Modern PC graphics cards are several generations ahead of the RSX and Xenos graphics cores within the consoles, meaning that FXAA comes in two distinct flavours - an ultra-fast rendition for the consoles (FXAA works on both Xbox 360 and PlayStation 3, though in some cases the 360 has a performance advantage) while the PC version, as author Timothy Lottes puts it, "is designed to take advantage of the feature and performance advantage PC GPUs have to provide very high quality."

But what is FXAA? How does it work and how is it different to the other post-process anti-aliasing technologies out there? Criterion's Alex Fry described it to us as a "heuristic blur filter", which chimes nicely with the author's own more detailed description.

"FXAA Console conditionally applies a blur filter which adapts in length and in sample locations based on a pixel's contrast and local gradient - effectively an artistically modelled intelligent blur filter," NVIDIA's Timothy Lottes says.

"FXAA Quality [for PC] re-samples the image by shifting each pixel's centre. Pixel shift is computed by a combination of an MLAA-like approach (which is limited to searching in either the vertical or horizontal direction) and an algorithm which detects possible pixel-sized or sub-pixel sized features… Visually the PC version is sharper and has higher quality on near horizontal and near vertical edges."

The new technique is intriguing in that Lottes targets FXAA to do more than just smooth edges and eliminate "jaggies". It targets anti-aliasing in a much broader sense in that it attempts to eliminate distortion effects that appear when a higher resolution image is rendered in a lower resolution.
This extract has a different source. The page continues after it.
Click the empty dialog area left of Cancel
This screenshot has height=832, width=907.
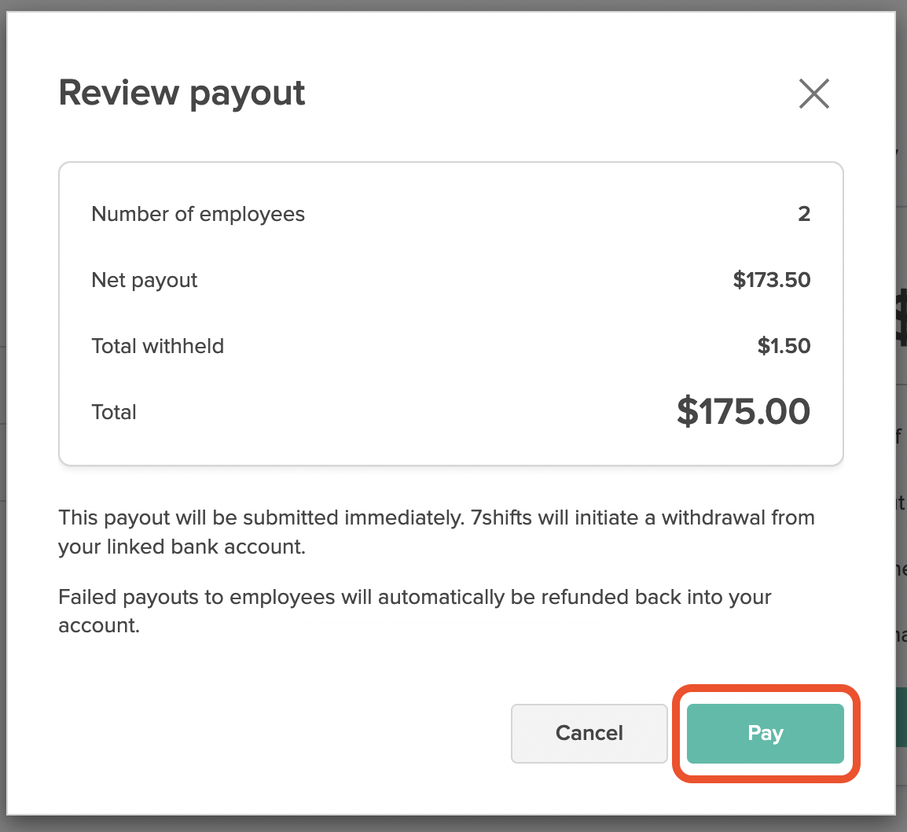(284, 733)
As Lottes says on his blog:

"Single-pixel sized features alias by snapping from pixel to pixel, and sub-pixel sized features alias by flickering on and off as they overlap a pixel's centre. To me, this is more visually distracting than edge crawling on multi-pixel features."

As you can see in these images, FXAA does a great job in isolating the high contrast pixels and blending them away. It's an approach to anti-aliasing that we've yet to see explored this completely in any other post-process technology we've looked at thus far:

An example of how FXAA strategically blurs detail that causes pixel-popping while in motion, as chosen by author Timothy Lottes. Click on the images to see the full PNG images - the downscaled thumbnails aren't the best way to judge the difference. The left image is the original, while on the right we see the FXAA-processed version.

The advantages of post-process AA are numerous. Deferred rendering techniques - which are becoming increasingly commonplace - do not play nicely with traditional multi-sample AA under DirectX 9 and while this was resolved to an extent in DX10 and DX11, the memory implications required can be quite scary and often unviable (put this way: there's a very good reason Dead Space and its sequel have no anti-aliasing - even on PC). From a console perspective, the bandwidth and RAM needs of MSAA are becoming too burdensome for developers looking to push their engines to the limits of the hardware's performance.